__TASK__. Format the data below as a Markdown table with a column named "Number" for the row number and a column named "Entry" for the line, and skip blank lines.
— start —
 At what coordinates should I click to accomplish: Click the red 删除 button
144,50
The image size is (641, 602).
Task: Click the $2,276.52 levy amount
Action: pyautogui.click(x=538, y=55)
— end —
__TASK RESULT__.
| Number | Entry |
|---|---|
| 1 |  At what coordinates should I click to accomplish: Click the red 删除 button |
| 2 | 144,50 |
| 3 | The image size is (641, 602). |
| 4 | Task: Click the $2,276.52 levy amount |
| 5 | Action: pyautogui.click(x=538, y=55) |